Not that I trust them to report results honestly, even if they do the research. They claim that AIT doesn’t slow down lines at all, because passenger throughput is constrained by x-ray scanning of baggage. I don’t believe that, and even if it were true, that means you could speed things up by having multiple x-ray scanners per passenger screening lane, and AIT prevents that. They also claim that on average opting out will add 150 seconds on average to a passenger’s screening time. If you’ve opted out more than a couple of times, you know that’s laughable.

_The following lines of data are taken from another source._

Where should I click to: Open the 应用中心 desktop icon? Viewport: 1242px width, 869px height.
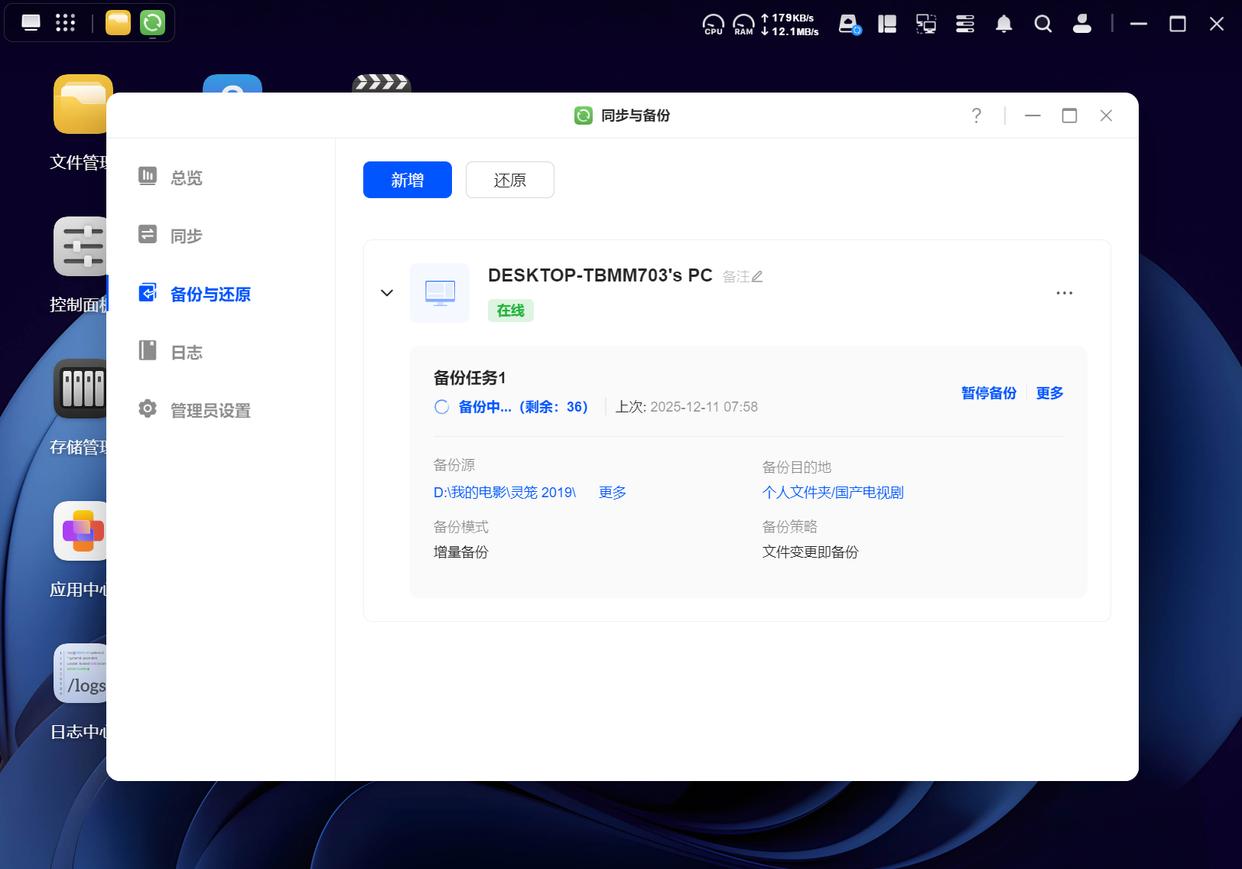pos(82,532)
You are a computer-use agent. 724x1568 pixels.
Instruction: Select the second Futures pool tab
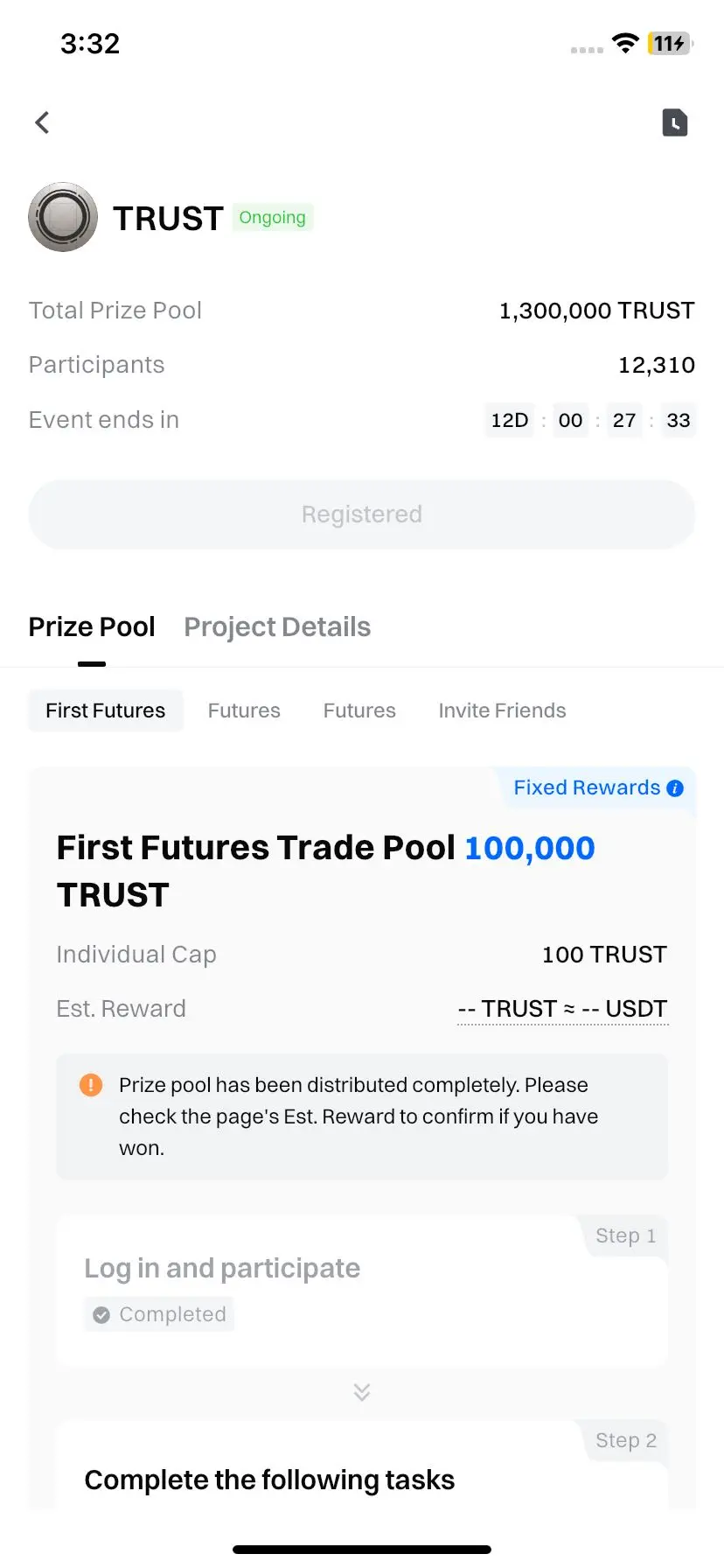pyautogui.click(x=359, y=710)
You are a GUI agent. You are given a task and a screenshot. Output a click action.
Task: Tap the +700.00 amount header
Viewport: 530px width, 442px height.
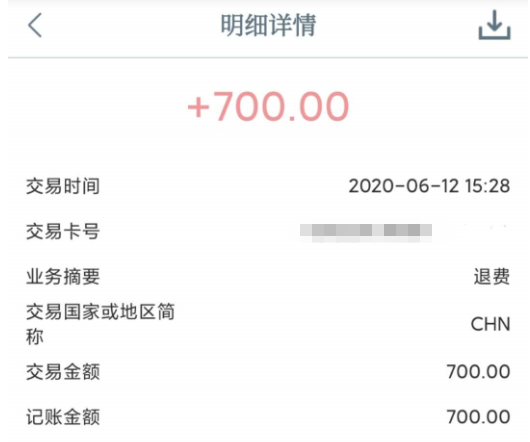point(268,106)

Does the fact that security has become a pain in the ass in the last 15 years make people dislike air travel more? Of course. If people dislike one mode of travel, are they more likely to choose a different mode of travel? Of course. Does people choosing car travel over air travel cost lives? Of course.
There can be no doubt that this effect (increased deaths from AIT) exists, the only question is the magnitude, and how that compares to the supposed benefits. That’s why you do the research. And yeah, it’s very difficult to distinguish the effects of AIT from the effects of other passenger-hostile measures like removing shoes or banning liquids. That’s why you do the research. And maybe there’s a balancing effect where some people who’d avoid flying because of terrorism fears are now reassured and will now fly instead of drive. Does it balance or outweigh the increased deaths from people who avoid flying because of increased security measures? Possibly. That’s why you do the research.
Really, not only should all this research be done - done before they illegally deployed AIT everywhere - but it should be done by an agency that’s independent from the TSA. TSA has demonstrated over and over that they can’t be trusted.
But this is all dreaming. Nothing will happen.
Oh, and if you haven’t seen it, here’s the final rule from the TSA authorizing the use of AIT. Effective May 2, 2016. Passenger Screening Using Advanced Imaging Technology
They address the “more people will die” issue, briefly, in section DD (other costs). They blow it off, of course.
Flying is a lot more fuel efficient than the average US car. As I recall a modern jet does nearly 200 passenger miles per gallon. To achieve that with an average 27mpg US car you would need to be carrying 7 or 8 people.